Nose: adc finds cork and a wet wild plant. As for me, it is tropical fruit (papaya and maracuja) as well as passiflora for a delicate vegetal touch. Mouth: it is lively, acidic, and ripe with tropical fruits, now chiefly pineapple. Chewing reveals a pinch of quarry dust, yet it is far from a mineral number. Finish: long and bold, it explodes with tropical fruits, supported by a lick of green plant stem. The second gulp adds cut mango and includes the skin too for that extra bitter touch. Comment: this one is always a pleaser. 8/10
Psycho introduces General Glenn(burgie) Talbot, one of The Hulk's archnemesis.
He also breaks another cork.
Glenburgie 19yo d.1995 (46%, Signatory Vintage for Direct Wines First Cask, 3 x Hogsheads, b#197) (Psycho)
Nose: dusty peaches served on cardboard plates. This gets fruitier and fruitier, juicier and juicier. Then, it peddles cosmetic powders. Mouth: peach stones with fruit flesh still attached to them. Confectionary sugar, cosmetic powder, sherbet, flying saucers. Finish: long, fresh and fruity, full-on peach debauchery. Comments: this is a small masterpiece. 9/10
ydc: "I like it. Do I need to be more loquacious? Accurate?"
Bishlouk shows the next bottle: "The label looks like an American comic from the 1960s."
The Nameless One 18yo 1995/2014 (46.8%, The Whisky Mercenary, Sherry Cask) (Bishlouk)
Nose: a little gamy, it has cured meat and rancio aplenty. Then, it is leather and farm paths. The second nose is fruitier. Mouth: fruity, if robust, it has ripe carambola leaking in a leather game pouch and bright passion fruits. The second sip adds guava and small Egyptian green bananas. Lovely! Finish: lots of fruits again (pink-grapefruit segments, pink maracuja) and a drop of ink. Comment: fruity drop from start to finish for this presumed Glenfarclas. Love it. 8/10
Food enters. The usual selection of cheeses, pâtés and a white pudding with bread rolls.

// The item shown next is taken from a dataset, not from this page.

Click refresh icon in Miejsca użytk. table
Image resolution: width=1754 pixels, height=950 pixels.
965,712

STL shows us three pictures. They are clues that hint at three names of heroes (not super-, but hey!) We find them easily. Those three names are written on the label of the next bottling.
Clockwise: Indiana Jones (played by Harrison Ford), Maverick, City Hunter
Waterford 3yo 2019/2022 Heritage: Hunter 1.1 (50%, OB Arcadian Barley, 45% First-Fill US Oak Casks + 18% Virgin US Oak Casks + 21% French Oak Casks, B#HE01E01-01, 9048b) (STL)

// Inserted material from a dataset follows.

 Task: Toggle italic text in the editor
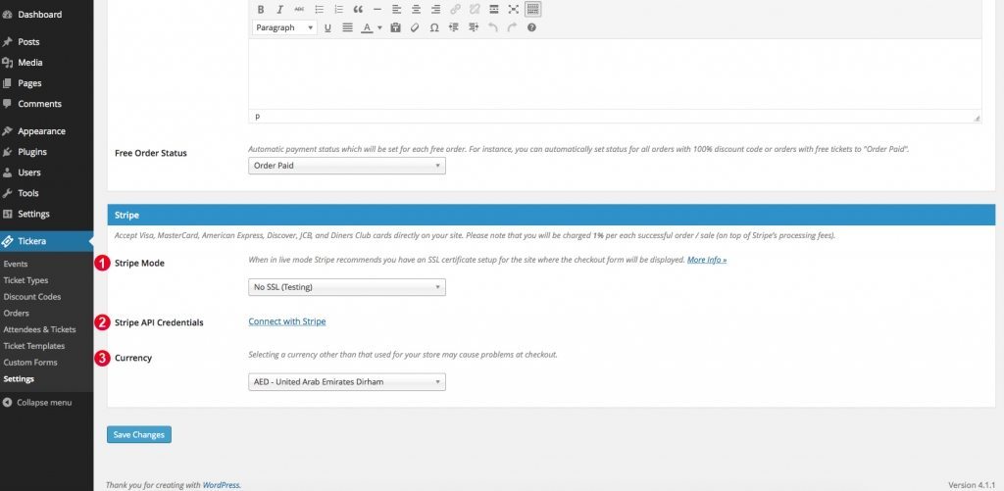pyautogui.click(x=280, y=9)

Nose: heavy and woody, deep, soaked. Here are mahogany drinks cabinets in which the drinks have leaked for years, oily and oiled oak, precious and exotic woods. This is heady! Mouth: fairly bitter on the tongue, borderline plank-y, which is in line with the nose, yet very unexpected of something so young. Bitter, bark-y, though it gains pressed sultanas, in the long run. Finish: long and woody. Comment: my first Waterford. I knew it was a divisive distillate, now I feel I can emit an opinion. It is not really my thing. 6/10
sonicvince presents the figure of authority in Batman: Commissioner Gordon (& MacPhail).

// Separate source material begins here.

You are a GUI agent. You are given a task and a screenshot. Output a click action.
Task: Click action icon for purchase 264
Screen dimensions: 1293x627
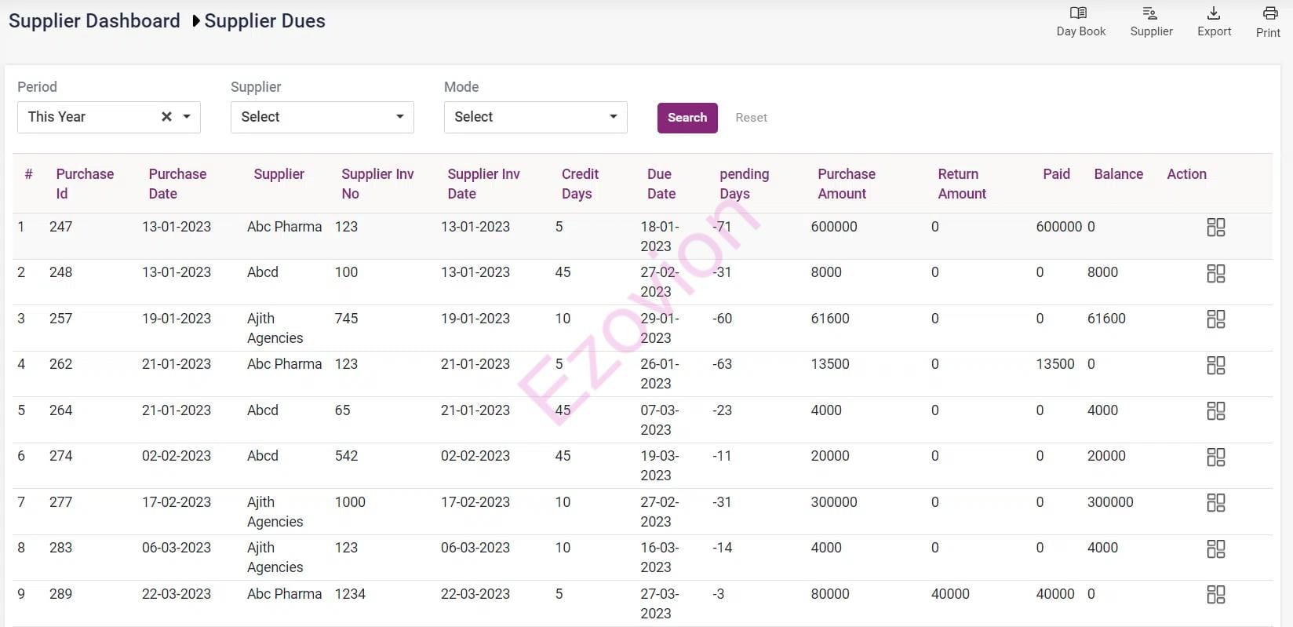click(x=1215, y=411)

Glen Keith 28yo 1993/2021 (51.8%, Gordon & MacPhail Connoisseurs Choice Cask Strength UK Exclusive, Refill American Hogshead, C#97142, B#21/143, 230b) (sonicvince)
Nose: sawdust and crushed dried strawberries. Mouth: lightly acidic (Psycho), it has beefed-up strawberry yoghurt and peppery sawdust. Finish: long, spicy and fruity. Comment: we tried this in August 2024. It is just as good today. Maybe, one day, I will spend enough time with it. 8/10
Nose: grapefruit rinds, hot pineapple purée, dried mango slices. It becomes juicier at second nose, though sonicvince finds honey. Mouth: a crescendo of acidic fruits, starting with mango and ending with grapefruit. Finish: PSc detects loads of vanilla, whereas all I have are explosive fruits. Comment: JS served this for the same occasion, ahem, seven years ago, and we have not had it since. It is still cracking and I am looking forward to spending more time with it. 9/10
sonicvince: "Anyone wants half a roll with me?" tOMoH: "Only a wimp would take half a roll!" Bishlouk: "I'll take half a wimp roll, thank you."
red71 unveils a Bowmore and tells us that inverting the syllables gives Morebow -- and more bow points at Green Arrow.
Nose: "Fifty Shades of Islay, at first dusty, then very good" (PSc) tOMoH points out that is only two shades. It is farm-y, with ploughed fields all round. Soon, violent fruits rise, as do cold ashes (PSc). Mouth: it showcases very-dirty farmland, with muck on the side of the paths, and torched soil in planters. Chewing shows fruits again (peaches, nectarines). The second sip adds a pinch of chalk and metal filings. Finish: another mix of scorched earth and torched fruits, this also has red chillies and fiery ginger. Comment: what a class act! 8/10
ydc polls the audience to know what the name is of the prison where the villains are jailed, when caught by Batman. It is, of course, the Arkham-urchan Asylum.
sonicvince: "I would have said April O'Neill, from Teenage Mutant Ninja Turtles." red71: "That's not worth Leguman, but..."
Ardnamurchan 5yo b.2022 Second Release (53.2%, The Whisky Exchange April Fool, First Fill Bourbon Casks, 1575b) (ydc + GD)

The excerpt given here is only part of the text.